Why Prediction Markets Often Beat Polls
Prediction markets aggregate information faster than polls because traders are paid to be right and punished for being wrong.
It's a stylized but well-supported finding: prediction markets, in aggregate and over time, produce more accurate forecasts than expert polls. Wolfers and Zitzewitz showed this for elections; Berg, Forsythe, and Rietz showed it for political markets; the Good Judgment Project showed it for geopolitics.
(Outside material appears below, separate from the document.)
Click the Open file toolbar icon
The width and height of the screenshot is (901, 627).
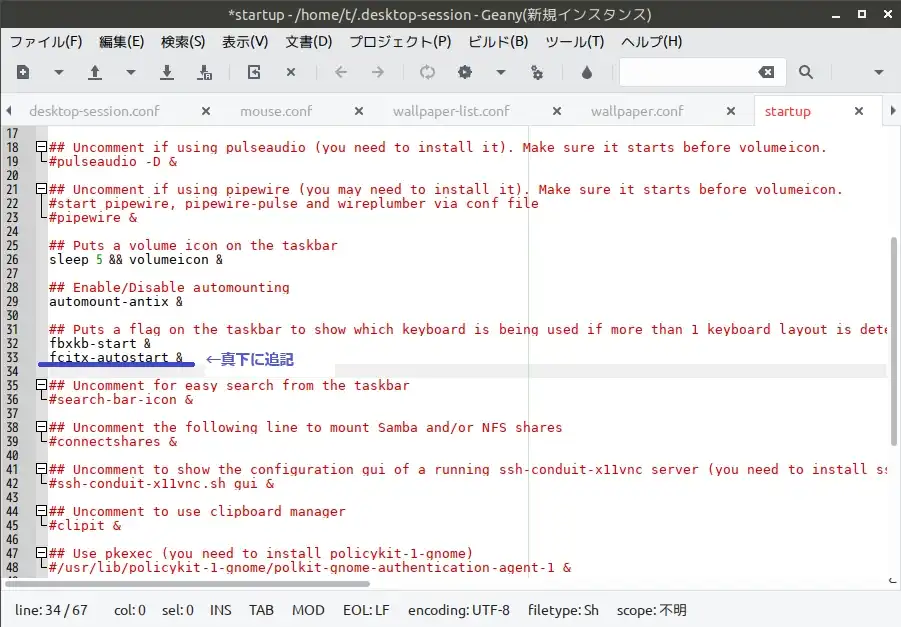pos(96,72)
Why markets aggregate information better
Polls ask people what they think. Markets ask people what they'd bet. The first answer is cheap; the second has skin in the game. Information that would never make it into a poll — a campaign internal, a political donor's body language, a tracking model's latest run — finds its way into a market via someone willing to trade on it.
When polls win
Polls outperform markets when the market is thin, manipulated, or biased by partisan retail flow. The 2024 US election briefly saw Polymarket pricing significantly higher for one candidate than poll aggregators predicted — a gap eventually closed by reality but at the time hotly debated.
Markets also fail at unknowable events. A poll of epidemiologists is more useful than a thin novelty market on a future pandemic, even though the poll is less rigorous in form.
How to use both
Use poll aggregators for ground-truth sampling of voter intent. Use markets to see how aggressively traders are willing to put money behind that intent. The gap between the two is itself information — it tells you where the smart money disagrees with the mainstream.